Garrity’s accomplishments also were successes for SJNCC — building and renovation projects completed under his watch, including Italian statues inside and outside the church; marble in the sanctuary; mosaic Stations of the Cross that came from a church in Philadelphia; and addition of the rectory and office buildings, pavilion, playground and ball field storage building.

He has seen the parish grow from 1,056 families about nine years ago to more than 1,500 families.

He passes on the pastorship to Father Joe Reed, associate pastor of Sacred Heart Cathedral off Northshore Drive in Knoxville.

“He’s very excited (to come to SJNCC) to pastor,” Garrity said of Reed. “I think our community is in good hands.”

Before coming to SJNCC, Garrity served at St. Patrick’s Church in Morristown for 12 years. He was Knoxville Catholic High School principal for 12 years, and was there for the groundbreaking for the Cedar Bluff school. Prior to KCHS, he was a teacher and assistant principal at Notre Dame High School in Chattanooga, pastor of St. Bridget’s in Dayton (Rhea County), teacher at Father Ryan High School in Nashville and associate pastor at St. Edward’s Church in Nashville.

Garrity was 27 when he was ordained in 1976. He has spent 42 years serving the Catholic Church as a priest and educator.

“I always admired what the priests did,” he said. “I knew what I wanted to do was something I thought would help people. So I narrowed down my career choices to being a priest or a respiratory therapist.
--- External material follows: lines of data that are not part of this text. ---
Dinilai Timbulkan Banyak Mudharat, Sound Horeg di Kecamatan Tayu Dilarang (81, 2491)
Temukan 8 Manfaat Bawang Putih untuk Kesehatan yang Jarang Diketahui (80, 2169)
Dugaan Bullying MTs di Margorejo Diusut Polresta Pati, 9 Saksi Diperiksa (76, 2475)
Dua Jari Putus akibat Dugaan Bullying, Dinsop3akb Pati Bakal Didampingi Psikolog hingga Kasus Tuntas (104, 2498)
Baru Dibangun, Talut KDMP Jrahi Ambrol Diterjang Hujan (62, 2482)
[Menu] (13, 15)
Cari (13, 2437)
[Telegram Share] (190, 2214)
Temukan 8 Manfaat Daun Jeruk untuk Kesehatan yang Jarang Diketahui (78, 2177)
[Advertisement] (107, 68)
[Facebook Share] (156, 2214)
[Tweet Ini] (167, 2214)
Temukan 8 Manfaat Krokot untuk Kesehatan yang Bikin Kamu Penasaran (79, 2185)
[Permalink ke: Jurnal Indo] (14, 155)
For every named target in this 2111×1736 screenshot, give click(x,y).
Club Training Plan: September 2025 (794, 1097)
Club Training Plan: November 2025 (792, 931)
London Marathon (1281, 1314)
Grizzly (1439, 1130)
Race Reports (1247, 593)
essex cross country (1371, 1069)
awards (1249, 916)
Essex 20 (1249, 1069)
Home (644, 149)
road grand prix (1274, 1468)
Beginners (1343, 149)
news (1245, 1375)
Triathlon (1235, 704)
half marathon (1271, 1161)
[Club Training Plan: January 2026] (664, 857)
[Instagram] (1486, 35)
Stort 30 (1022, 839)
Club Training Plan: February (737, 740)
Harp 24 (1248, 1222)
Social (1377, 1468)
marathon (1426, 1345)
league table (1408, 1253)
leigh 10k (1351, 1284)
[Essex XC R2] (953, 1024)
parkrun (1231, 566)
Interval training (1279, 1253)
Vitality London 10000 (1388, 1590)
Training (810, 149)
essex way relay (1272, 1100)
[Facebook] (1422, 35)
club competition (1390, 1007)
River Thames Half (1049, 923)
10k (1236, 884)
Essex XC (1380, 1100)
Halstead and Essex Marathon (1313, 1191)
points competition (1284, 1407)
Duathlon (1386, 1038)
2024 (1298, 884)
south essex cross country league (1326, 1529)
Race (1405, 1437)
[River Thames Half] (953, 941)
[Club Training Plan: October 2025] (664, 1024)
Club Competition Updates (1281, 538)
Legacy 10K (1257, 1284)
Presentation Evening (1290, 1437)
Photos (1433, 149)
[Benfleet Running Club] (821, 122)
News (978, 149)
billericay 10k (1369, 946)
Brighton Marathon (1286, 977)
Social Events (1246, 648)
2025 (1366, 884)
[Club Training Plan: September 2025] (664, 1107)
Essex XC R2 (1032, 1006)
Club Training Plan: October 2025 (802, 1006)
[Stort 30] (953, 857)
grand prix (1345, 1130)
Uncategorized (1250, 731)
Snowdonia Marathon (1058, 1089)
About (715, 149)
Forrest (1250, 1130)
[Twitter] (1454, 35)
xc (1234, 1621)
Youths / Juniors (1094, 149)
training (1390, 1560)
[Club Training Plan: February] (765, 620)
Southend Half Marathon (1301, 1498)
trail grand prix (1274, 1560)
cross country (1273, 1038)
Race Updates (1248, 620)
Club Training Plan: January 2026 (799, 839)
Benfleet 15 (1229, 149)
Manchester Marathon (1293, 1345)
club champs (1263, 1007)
“Both [careers] were appealing to me because I dealt with people and I felt I was doing something positive to help (them),” Garrity said.

While he trained for and was a respiratory therapist for a year after college, he decided to go back into the seminary because “deep down inside I wasn’t happy.

“I mean, I had a great life — friends and all that kind of stuff — but there was something I was missing.”

He returned to the seminary and “just decided I was just a happier person inside in the seminary than when I was working as a respiratory therapist,” Garrity said.

“One thing you can say about being a priest is your life is filled with variety,” he said and laughed. “I have not found 42 years of priesthood boring.

“Almost every day is a new adventure,” he added. Garrity reflected back to tender moments — being the only person to hold the hand of a dying person, comforting a parent who has lost a child or a wife who lost her husband — and joyous moments, such as weddings and baptisms; exciting moments, such as high school graduations, and funny moments when the unexpected happened.

“When I was principal at the high school, I used to say, ‘When I wake up in the morning and start my day, whatever I had planned was not what I would end up doing,’” he sadi.

“And it’s pretty much the same way here,” Garrity added. “You may plan to do this or that and then someone calls.”

He may find himself at a hospital or someone comes into the office and needs the listening ear of a priest.

And there are preparations for weddings and funerals.

“Of course, here you have a whole grade school full of kids to teach and all the regular parish activities — adult faith formation, religious education classes and lots of meetings,” he added and laughed.

“It’s hard to leave, but I always found the excitement of a new community with new blessings and challenges,” Garrity said. “So, it will be different this time. I’m not going to another parish.”